Sorting Algorithms & Lower Bounds
Sorting Algorithms & Lower Bounds
Sorting is the canonical algorithmic problem. Comparison-based sorts have an $\Omega(n\log n)$ lower bound from decision tree argument; mergesort and heapsort achieve this. Non-comparison sorts (counting, radix) can do $O(n)$ for bounded integers. The lower bound proof is one of the most elegant in computer science.
Sorting Algorithms
Mergesort: divide and conquer, $O(n\log n)$ time, $O(n)$ space, stable. Heapsort: build max-heap $O(n)$, extract max $n$ times $O(n\log n)$; in-place but not stable. Quicksort: pivot partitioning, average $O(n\log n)$, worst $O(n^2)$ (with random pivot: expected $O(n\log n)$). Counting sort: for integers in $[0,k]$, $O(n+k)$; Radix sort: $d$ passes of counting sort: $O(d(n+k))$.
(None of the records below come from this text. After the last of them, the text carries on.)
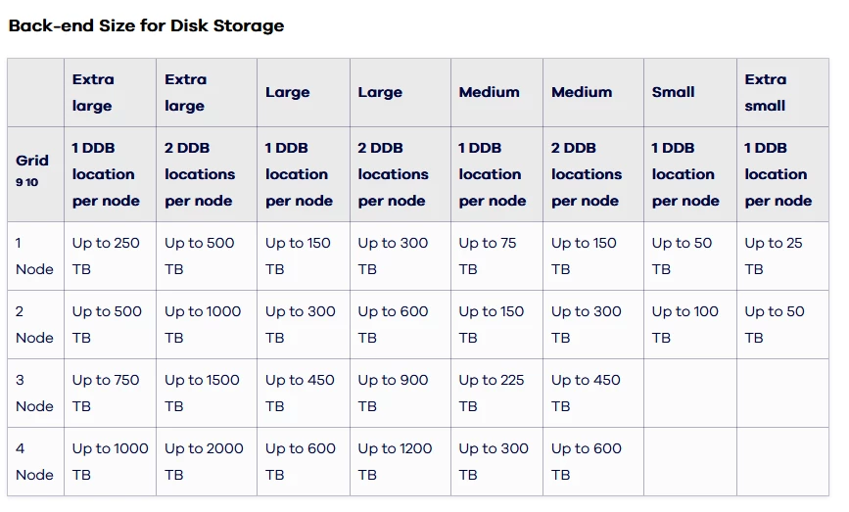This screenshot has height=512, width=849.
Task: Select the '2 Node' row label
Action: (35, 325)

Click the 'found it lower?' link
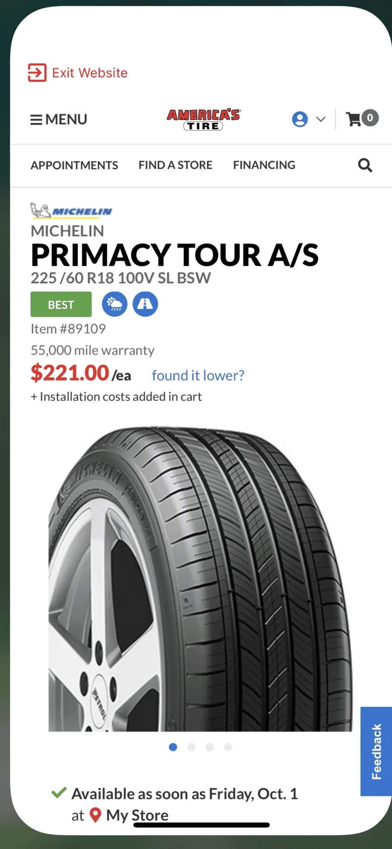click(x=198, y=375)
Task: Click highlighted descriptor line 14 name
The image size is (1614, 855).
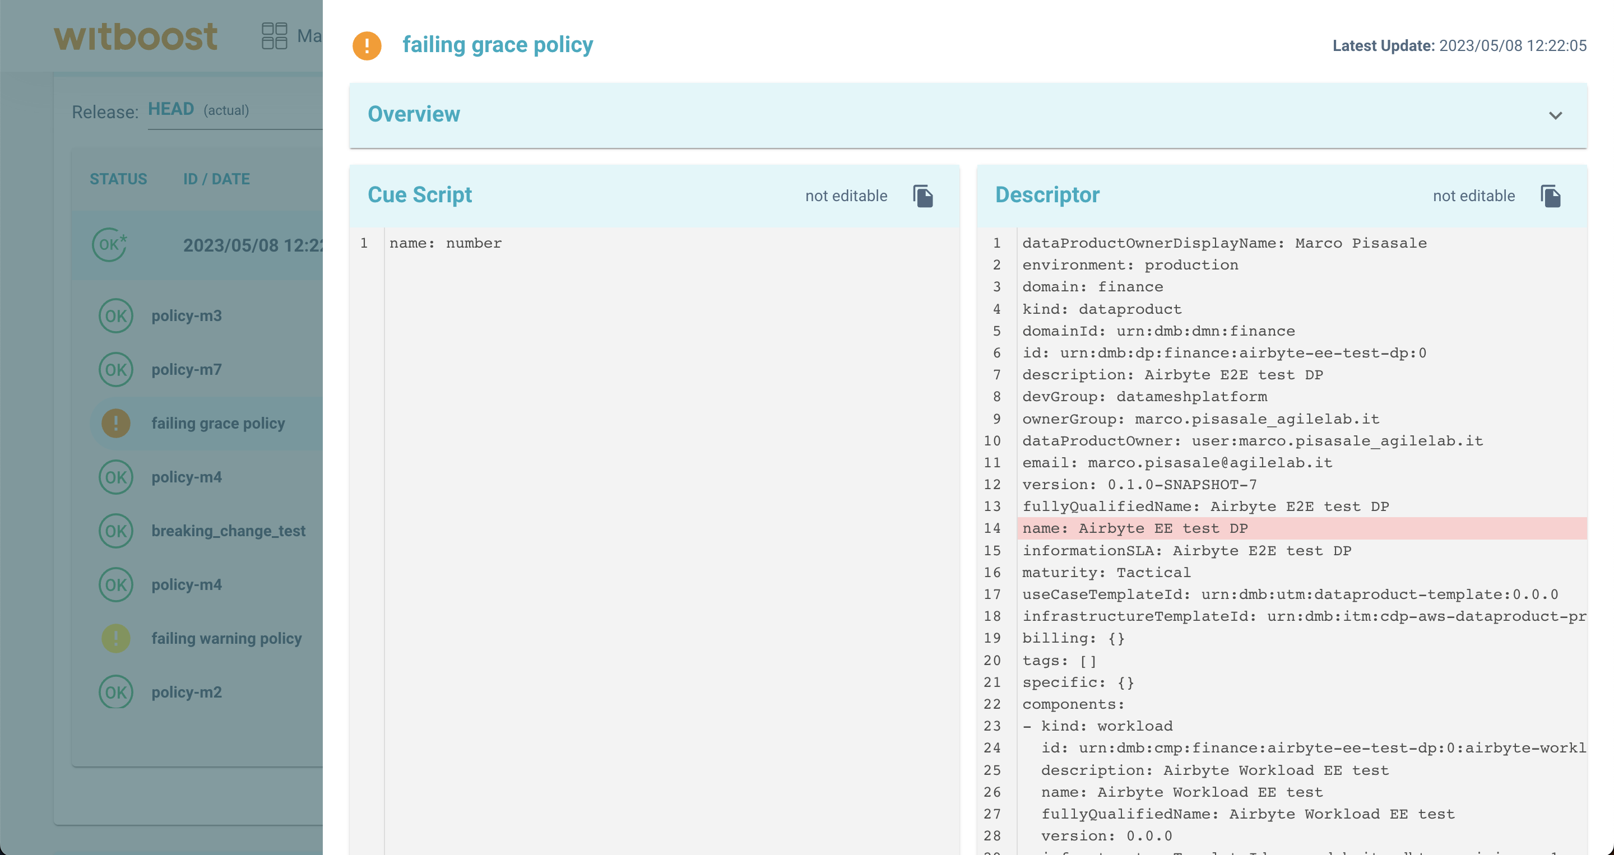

Comparison Sort Lower Bound
Any comparison-based sort requires $\Omega(n\log n)$ comparisons in the worst case. Proof: algorithm's behavior modeled as a binary decision tree; each leaf is a permutation; $n!$ leaves; height $h\geq\log_2(n!)\geq n\log_2 n-n\log_2 e=\Omega(n\log n)$ (Stirling). Hence no comparison sort beats $O(n\log n)$.
Example 1
Show heapsort runs in $O(n\log n)$.
Solution: Build-heap: each call to max-heapify costs $O(\log n)$; total $n$ calls but tighter analysis: $\sum_{h=0}^{\lfloor\log n\rfloor}\lceil n/2^{h+1}\rceil O(h)=O(n)$. Extract-max: $n$ extractions, each $O(\log n)$: total $O(n\log n)$. Total: $O(n+n\log n)=O(n\log n)$.
Example 2
Why does quicksort have $\Theta(n^2)$ worst case? What's the randomized expected complexity?
Solution: Worst case: always picking the min/max pivot causes $T(n)=T(n-1)+O(n)=O(n^2)$. Random pivot: expected $T(n)=E[T(R_k-1)+T(n-R_k)+O(n)]$ where $R_k\sim\text{Uniform}(1,n)$. Solving: $E[T(n)]=O(n\log n)$ by solving the recurrence with harmonic numbers.
Practice
- Prove that any stable sort can be used to implement a stable multi-key sort (generalized counting sort argument).
- Describe the introsort algorithm and explain why it is used in practice (std::sort in C++).
- Show that radix sort requires $d=\lceil\log_k n\rceil$ passes for $n$ $k$-bit numbers.
- Prove the lower bound $\Omega(n\log n)$ still holds even with randomization (information-theoretic argument).
Show Answer Key
1. Given a stable sort on each key: sort by the least significant key first, then progressively by more significant keys. Stability ensures that within each group sorted by a higher-priority key, the relative order from lower-priority sorts is preserved. Counting sort is stable and runs in $O(n+k)$, so multi-key sort with $d$ keys costs $O(d(n+k))$.
2. Introsort begins as quicksort. If the recursion depth exceeds $2\lfloor\log_2 n\rfloor$, it switches to heapsort (guaranteed $O(n\log n)$ worst case). For small partitions ($\leq 16$), it uses insertion sort (cache-efficient). This combines quicksort's average-case speed, heapsort's worst-case guarantee, and insertion sort's small-$n$ efficiency. Used in C++ STL `std::sort`.
3. Each number has $\lceil\log_2 n\rceil$ bits (to distinguish $n$ numbers). Using base $k$, the number of digits is $d = \lceil\log_k n\rceil = \lceil\log_2 n / \log_2 k\rceil$. Each radix-sort pass (stable counting sort on one digit) costs $O(n+k)$. Total: $O(d(n+k)) = O(\frac{\log n}{\log k}(n+k))$.
4. Any comparison-based sort must determine one of $n!$ possible permutations. Each comparison gives 1 bit of information. The decision tree has $\geq n!$ leaves, so height $\geq \log_2(n!) = \Omega(n\log n)$ (Stirling). Randomization only affects which path is taken through the tree, not the tree's height. The expected number of comparisons over any random input is still $\Omega(n\log n)$ (Yao's minimax principle).